------ ページ抜粋

そう思った私は近所にあったレンタルビデオ店にアルバイトの面接に行くことにした。

一日中プー太郎のフリーターという身分の私は、即採用された。

 

出社当日、私は不安で仕方がなかった。

自分は働けるのか?

もしここでもノイローゼになって逃げ出してしまったら、もう二度と社会復帰できなくなる。

 

そう思いながら私は出社したと思う。

レンタルビデオの棚を戻す作業はなんとかできた。

それもそのはずである。

学生時代にほぼ全ての棚にあるDVDをチェックしていたので、新人とは思えないほどの速さでレンタルDVDを返却できたのだ。

 

店長は驚いていたらしい。

「なんであいつ、棚のDVDの場所、全部把握しているんだ?」

そんなことを言っていた。

 

 

レンタルDVDなら自分の得意ジャンルだ。

ここなら働けるかもしれない。

そう思った私は,藁を掴む勢いでレンタルビデオ屋のアルバイトに挑んでいった。

 

なんとか私の精神状態も落ち着いて行った。

 

働く感覚も少しずつ取り戻してきた頃、私はこのままアルバイトを続けているのもどうかと思い、転職活動をすることにした。

 

転職活動は大変だった。

新卒で入った会社を数ヶ月で辞めた人間を雇ってくれる会社はどこにもなかった。

それでも、ノイローゼになり地獄だったあの日々に比べたらマシだと思って、私は転職活動を続けていた。

 

数ヶ月かけてなんとか4月から雇ってくれる会社を見つけることができた。

私は安堵した。

やっとこれで安心できると思ったのだ。

 

しかし、4月が近づくにつれて不安は大きくなっていった。

このままでいいのか……

また、会社を辞めはしないか。

 

私は不安で仕方がなかった。

もしまた会社を辞めることになったらもう二度と社会復帰することができなくなるだろう。

そうなったら私の人生は終わりなのではないか?

またどん底の日々を送ることになるのではないか?

 

そんな不安がグルグル私の脳裏の中で渦巻いていた。

本当に自分は働くことができるのか?

もう一度社会人としてのスタートを切れるのか?

 

そう思って不安で仕方がなかった。

 

そんな時、天狼院店主の三浦さんがフェイスブック上でこんな記事を投稿していた。池袋にある天狼院書店は、私が人生どん底の日々を送っている時に、何かにとりつかれるかのようにして辿り着いた本屋さんだった。

月に数回は通っていた。

 

そういえば3月になってからあまり天狼院に行ってないなと思っていると、

店主の三浦さんがこんなことを発表していたのだ。

 

「4月1日をもって天狼院書店「東京天狼院」店長に任命します」

 

天狼院の店主として日本中を走り回っているのに、神戸天狼院などの開店準備で忙しいはずの三浦さんが突然、東京天狼院の店長になると言い出したのだ。

 

相変わらず、面白いこと考えるよな……と思った私は、

土日は基本的に店主の三浦さんが東京天狼院の店頭に立って、本を売りまくっているらしいので、その日に東京天狼院に行ってみることにした。

 

天狼院のドアを開けた途端、三浦さんが立っていた。

------------

## 作業内容
a - 上のページ抜粋のうち、「そう思って不安で仕方がなかった。」から「店主の三浦さんがこんなことを発表していたのだ。」までを一字一句変えずに書き写してください。
b - 上のページ抜粋によると、三浦さんは何月何日をもって東京天狼院の店長に任命すると発表しましたか。

------ データ抜粋

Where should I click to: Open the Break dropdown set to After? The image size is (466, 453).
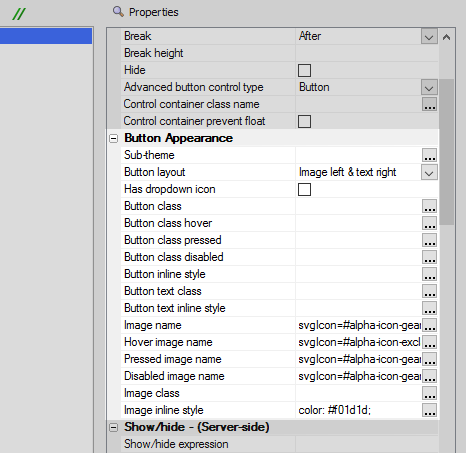coord(429,36)
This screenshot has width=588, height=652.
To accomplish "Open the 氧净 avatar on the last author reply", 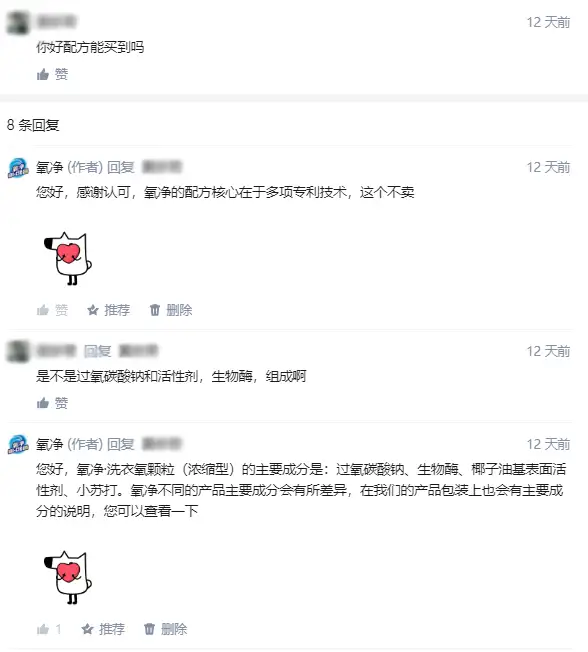I will (18, 445).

------------

## 解答一覧
a -
そう思って不安で仕方がなかった。

 

そんな時、天狼院店主の三浦さんがフェイスブック上でこんな記事を投稿していた。池袋にある天狼院書店は、私が人生どん底の日々を送っている時に、何かにとりつかれるかのようにして辿り着いた本屋さんだった。

月に数回は通っていた。

 

そういえば3月になってからあまり天狼院に行ってないなと思っていると、

店主の三浦さんがこんなことを発表していたのだ。

b - 4月1日